Which result is wrong, which is right? How did you answer your questions, were you answers consistent with each question of being really who you are and not just who you would like to be, or did you have confusion as to how to answer some of the questions? All this will affect the test results.

But anyhows, still very interesting never the less. The more info the better to build a good case and conclusion, to give much enlightenment and knowledge. "Give a man a fish - feed feed him for the day; teach a man to fish - feed him for his life."

Also when you think of ways to "perk up" by engaging aux, let's change the wording "perk-up" to "calming and stabilizing the mind - re-balancing and restoring the function stack back to normal functioning order".

In inferior function grips and dom-tert loops, F, S or T functions can't calm and stabilize my mind like engaging my Aux Ne function does. The problem that causes these dom-tert loops and inferior eruption grips in the first place is that our Aux got pushed aside and that's why we need to bring it back up and use it to rebalance. In dom-tert loops we use our tert with our dom, and in inferior eruption grips we use our tert with our inferior. So the one not being used is aux and that is why it is the one to engage to stabilize and calm the mind to restore balance back to the order of our function stack to make it function properly again. It is a good clue to try to figure out your Aux function 

_____________________________________________

EDIT TO ADD SOMETHING ELSE:

Being that the T is 2nd in line to N on your tests, and S and F are all low, and Ne and Ni are both higher than Ti and Te, with Ne being highest, could very well indicate ENTP the most, because none of the T scores were as high as the N scores. Even though Fe scored low it could be that you didn't answer some of the F and S questions that accurately causing it to come out with those results? 

I looked back through some of your posts from the beginning before you announced you were manipulating info, and some parts stuck out to me of that of an ENTP along with the fact that throughout the thread you love alot of debate and possibilities and ideas of which type you are swinging from type to type in lengthy debating. I think it would have been better if you didn't mention anything about manipulating the info, it did cause confusion, I think up til then that the other typists from the start had you right as ENTP of which you shrugged off to further debate more types, which would be a joy for an ENTP to continue exploring possibilities and debating. So by debating and swinging from type to type changing up info, you did get to learn alot about MBTI, 8 Jungian Cognitive Functions and the 16 Personality types, etc, so that way you were able to gain alot of knowledge through debating which ENTP's are the type that loves to debate playfully and endlessly and scoop up knowledge. 

The talkative ways in class as a child would also match an ENTP because they have a tendency to push their boundaries as far as they can get away with it and do get into alot of trouble as kids like ESTP kids do too. And ENTP's love alot of chatting and debating. Soundboarding comes in 2 forms, it comes through Te and it comes through Ne, so that would explain the soundboarding ideas and possibilities through debating through Ne. And speaking about playing in imaginary worlds until it got too complex to create it anymore would sound like the growing up of an ENTP child also. ENTP's easily take leadership roles as well as all ET's do (The Cholerics). 

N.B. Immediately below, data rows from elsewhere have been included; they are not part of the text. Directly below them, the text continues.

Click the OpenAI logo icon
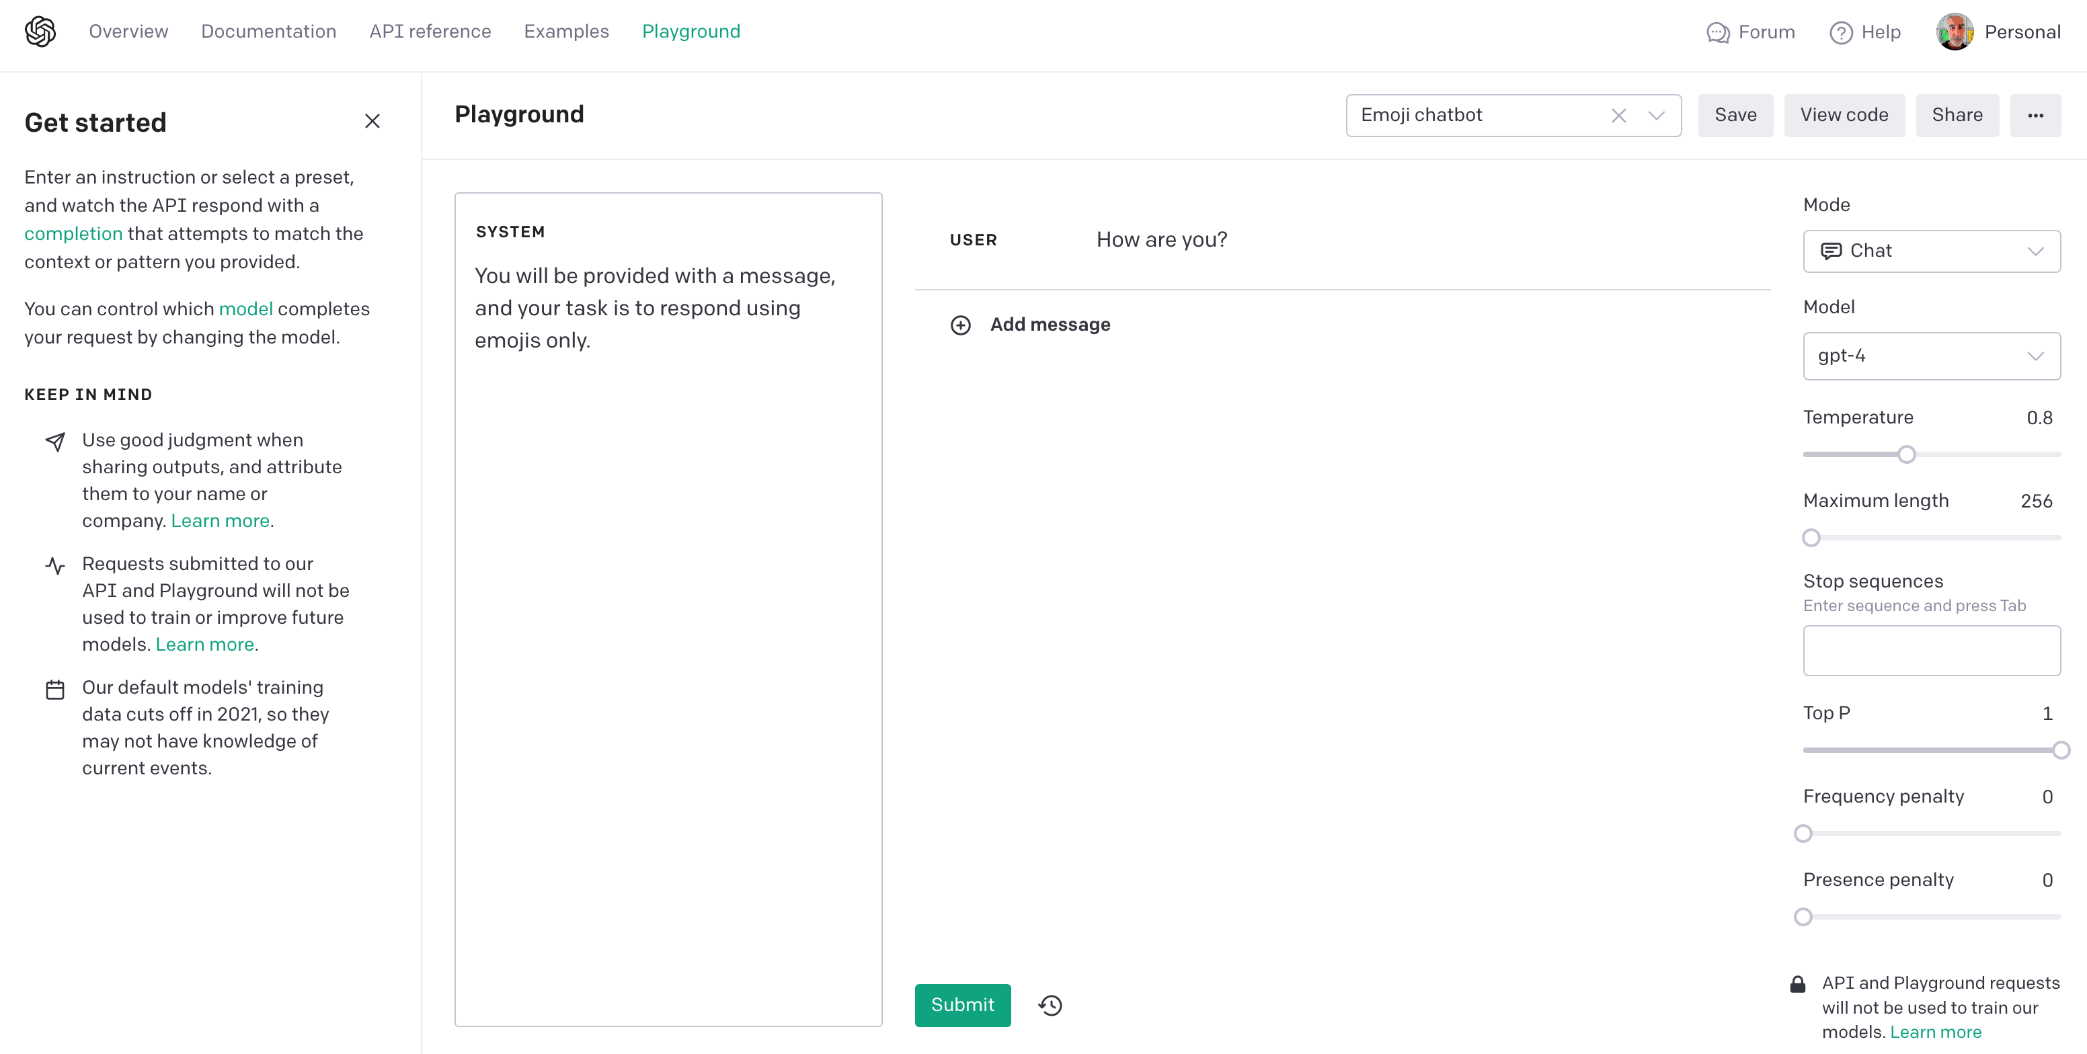 pos(41,32)
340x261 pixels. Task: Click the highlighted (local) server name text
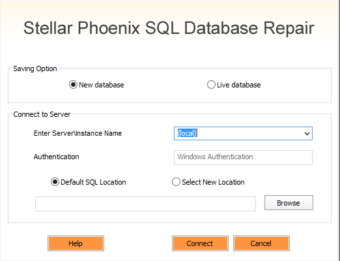click(187, 133)
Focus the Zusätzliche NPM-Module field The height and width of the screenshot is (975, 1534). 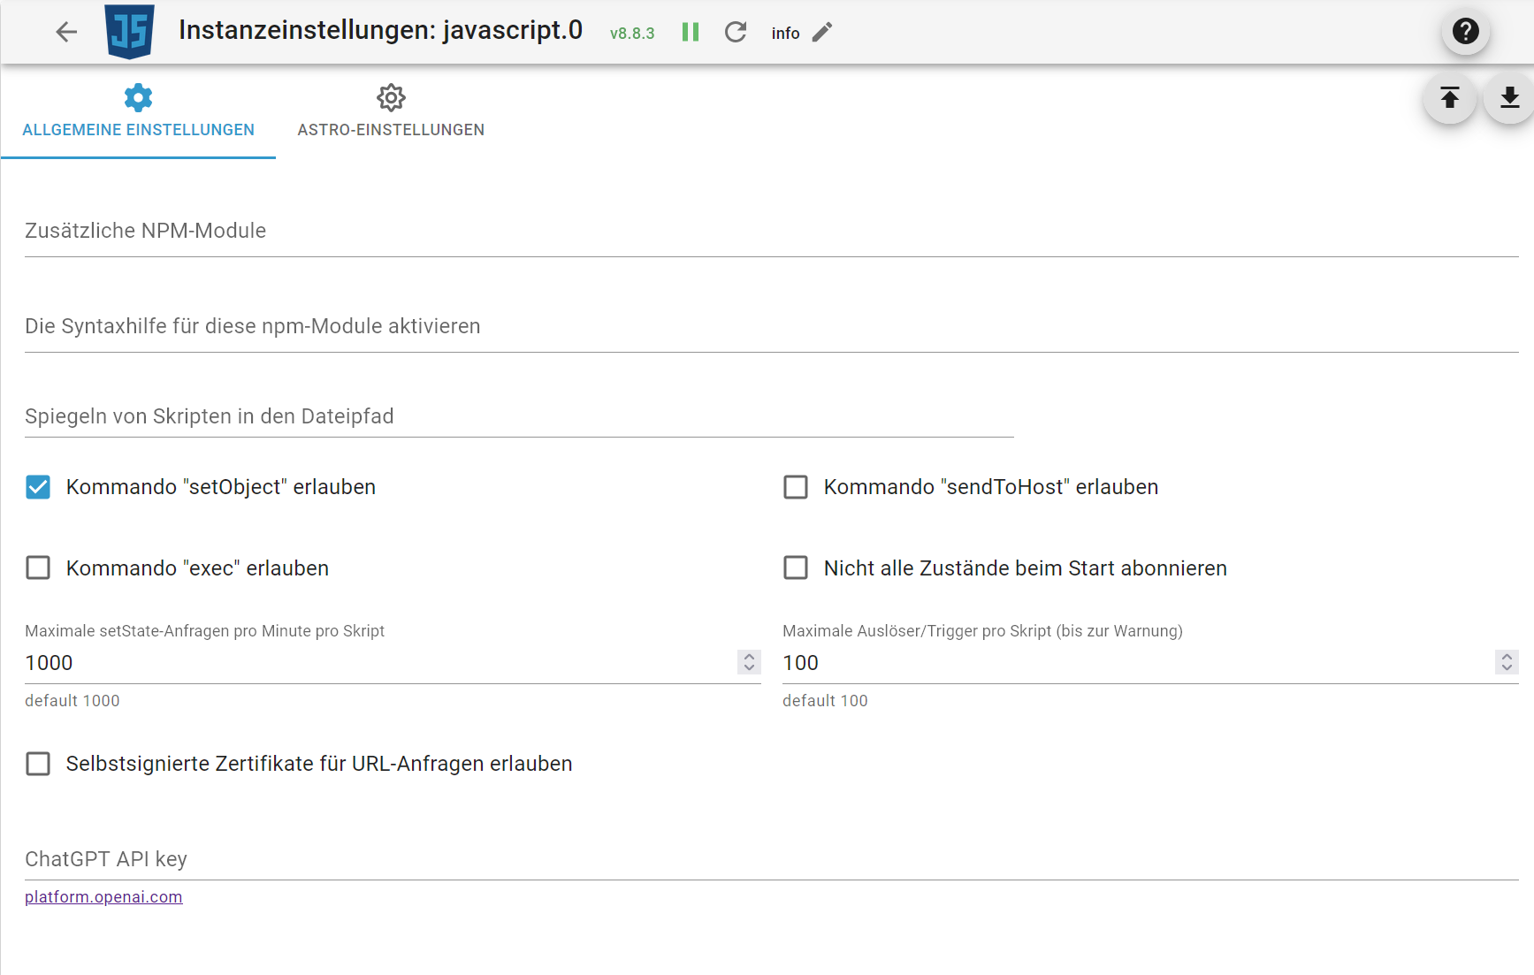tap(771, 232)
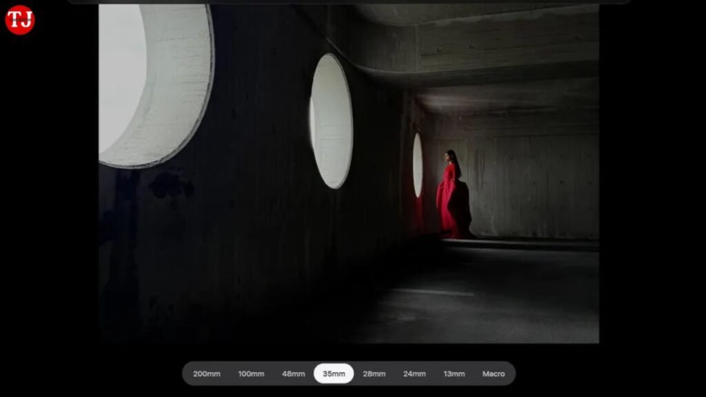Select the 200mm focal length option
This screenshot has height=397, width=706.
point(207,374)
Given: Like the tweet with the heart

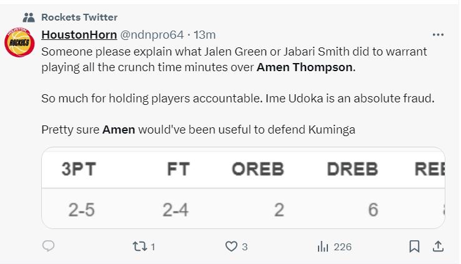Looking at the screenshot, I should click(231, 247).
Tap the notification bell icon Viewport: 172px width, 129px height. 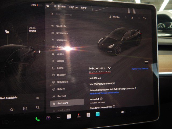click(x=132, y=17)
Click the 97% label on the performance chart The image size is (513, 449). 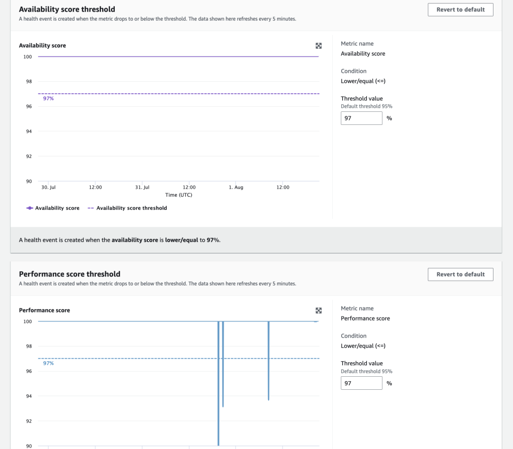tap(48, 363)
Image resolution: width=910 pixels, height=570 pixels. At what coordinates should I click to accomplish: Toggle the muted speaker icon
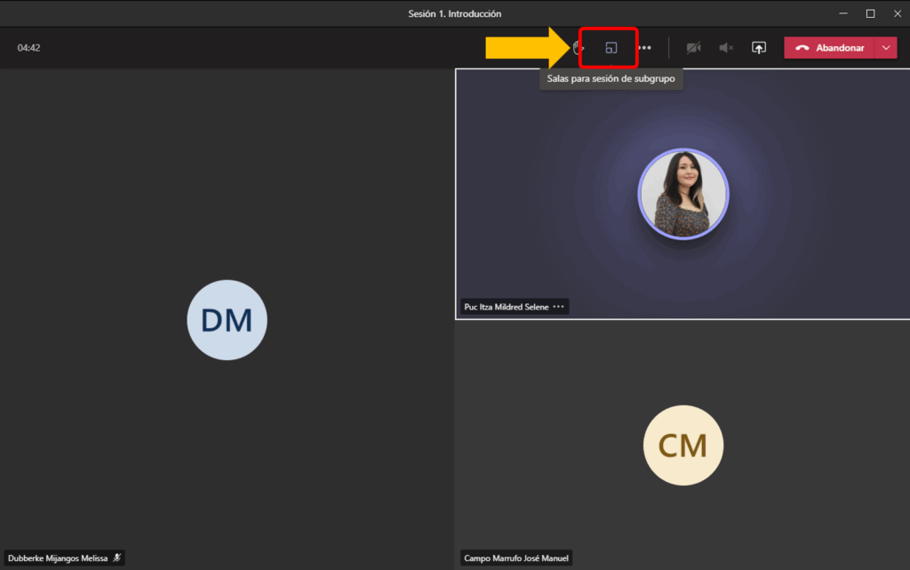tap(726, 48)
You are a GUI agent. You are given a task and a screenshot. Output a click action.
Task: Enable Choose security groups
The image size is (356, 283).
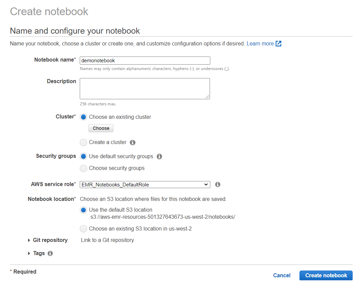(83, 168)
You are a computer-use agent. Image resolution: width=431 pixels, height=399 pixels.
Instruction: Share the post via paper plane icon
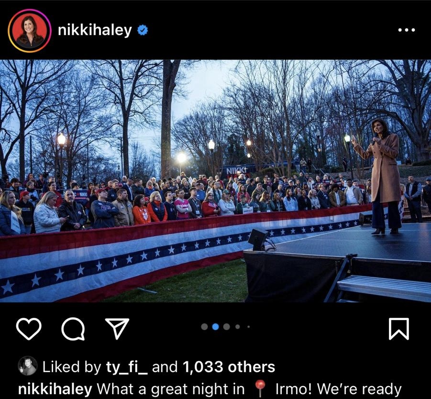point(117,329)
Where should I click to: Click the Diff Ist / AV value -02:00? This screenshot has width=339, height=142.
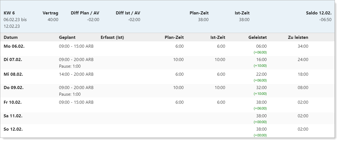(134, 20)
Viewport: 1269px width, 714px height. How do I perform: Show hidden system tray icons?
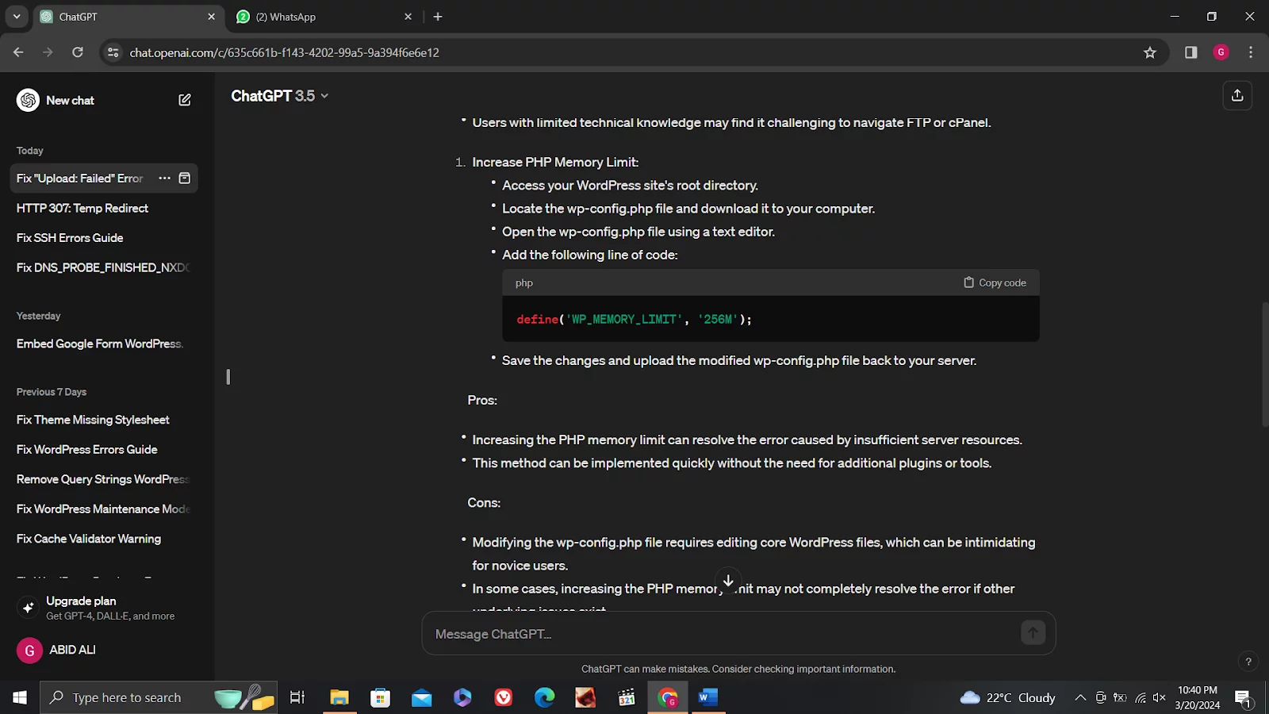(x=1079, y=698)
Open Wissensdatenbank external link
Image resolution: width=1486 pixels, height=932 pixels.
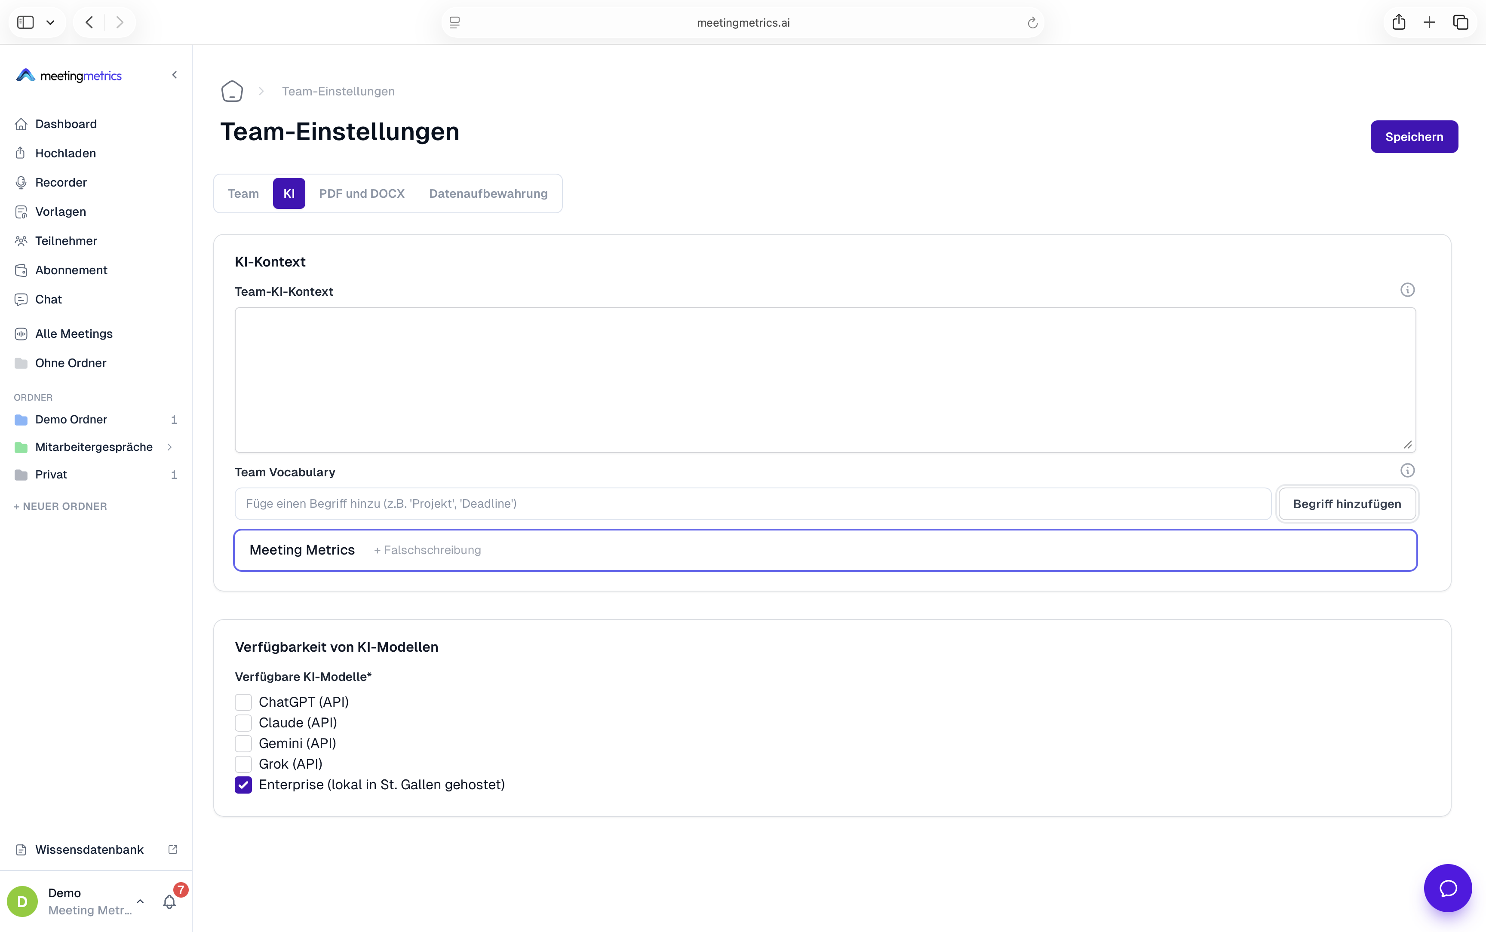tap(173, 849)
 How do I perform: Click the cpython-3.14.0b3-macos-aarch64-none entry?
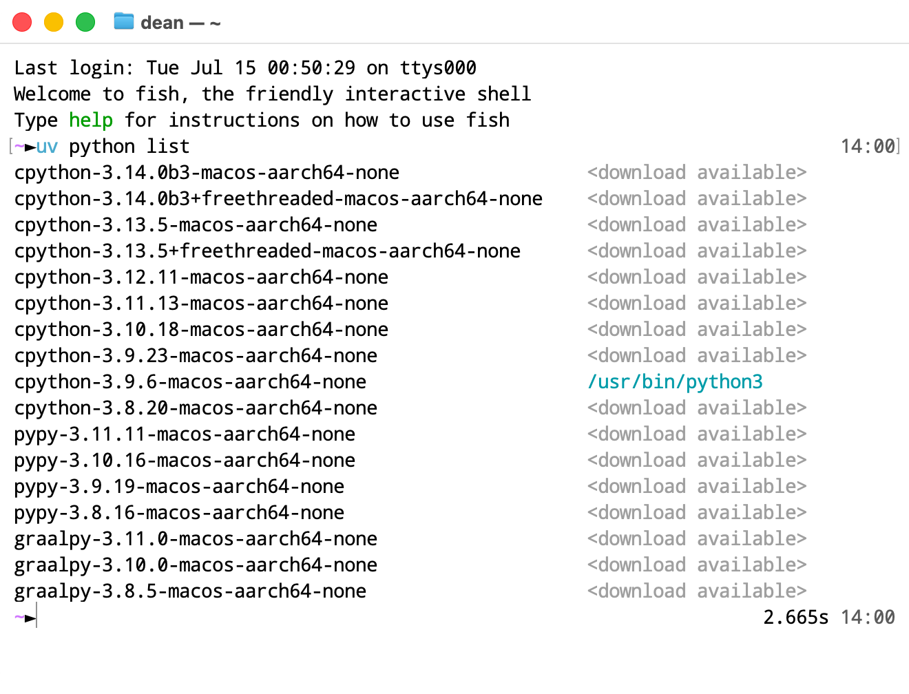point(207,173)
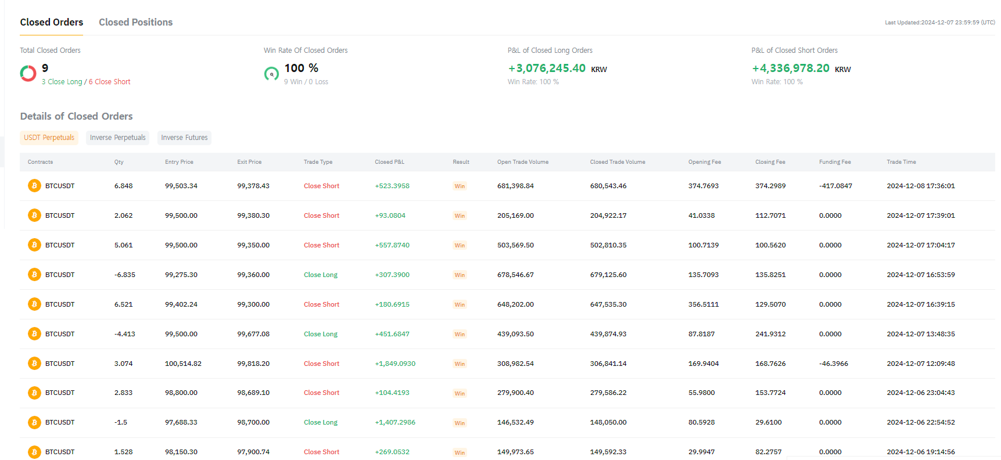Click Bitcoin icon of 6.848 qty order

tap(34, 186)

So what you think, ENTP it is then for you? Or do you need more debate lol :happy:

Tell me about your training, what are you training for? You mention about how you enjoy training.


----------



## Diamante (Mar 16, 2016)

@Dreamer777

Thanks for the answer and for the last edit.

I agree that ENTP might be the best fit after all; let's use the exclusion method. Ne was highest on all tests, this gives us Primary = Ne and Fifth Function = Ni. Then I need an introverted function and Te/Ti was equal but still on a higher avarage than Fi; this would give us Ti = Auxiliary and Te = Sixth Function. Here's where it gets more confusing, but Fe is the best fit despite a low score, why?
- I can't have two introverted functions in a row - despite high score Fi can't be my tertiary neither can Si
- Why Fe over Se despite Fe being the lowest? Well, we can't come up with new personalities now, can we? The only combination that is available with what we have done up til now and what we have left is Ne, Ti, Fe, Si, Ni, Te, Fi, Se ergo ENTP. 

The only really concrete thing, from the tests, as you said is that Ne is the highest of them all (on all tests), Ti is pretty much tied with Te on two tests BUT on one of the tests Ti is clearly higher than Te; plus the fact that I need an introverted function as my auxiliary now anyway. Sure, the test is bound to be rather confusing because of the human error, me, and thus I think we will have to find the best fit; the big picture instead of staring us blind at numbers and that it doesn't add up. 

That Fe is low wasn't surprising for me because Fe is probably where I lie to myself the most because of the fact that I don't have a very high opinion of myself when it comes to this. This was also were the manipulation came into account, I think, the questionnaire was completely true; I didn't alter it one bit. The information about myself, however, was altered excluding examples of eventual kindness toward other people: If I got everything right such things would be examples of Fe. So I didn't alter my whole personality, or faked every answer 90% are truthful and then I probably kept 10% of information from you; maybe I should have been more exact when I brought this up the first time. 

So, when that's out of the way, you could make a case for an unbalanced ESTJ too, if I have understood the theory correctly; that would give an ESTJ that relies mostly on Te-Ne instead of Te-Si, probably resulting in a higher Ne score and a lower Si score but I'm not sure if the difference would be THAT big if that was the case. 

Why do I train? At first it was to compete in boxing but I let that goal go. Now? Well, to get fit I guess however I've have a cold almost the entire winter so I've not trained properly in a while. I lost a lot of weight in 7-8 months and now I feel better in general because if this I would like to stay fit. Although, I procrastinate and when a routine is broken it's hard for me to get into a routine again, when the routine is established I pretty much go autopilot and just do it. 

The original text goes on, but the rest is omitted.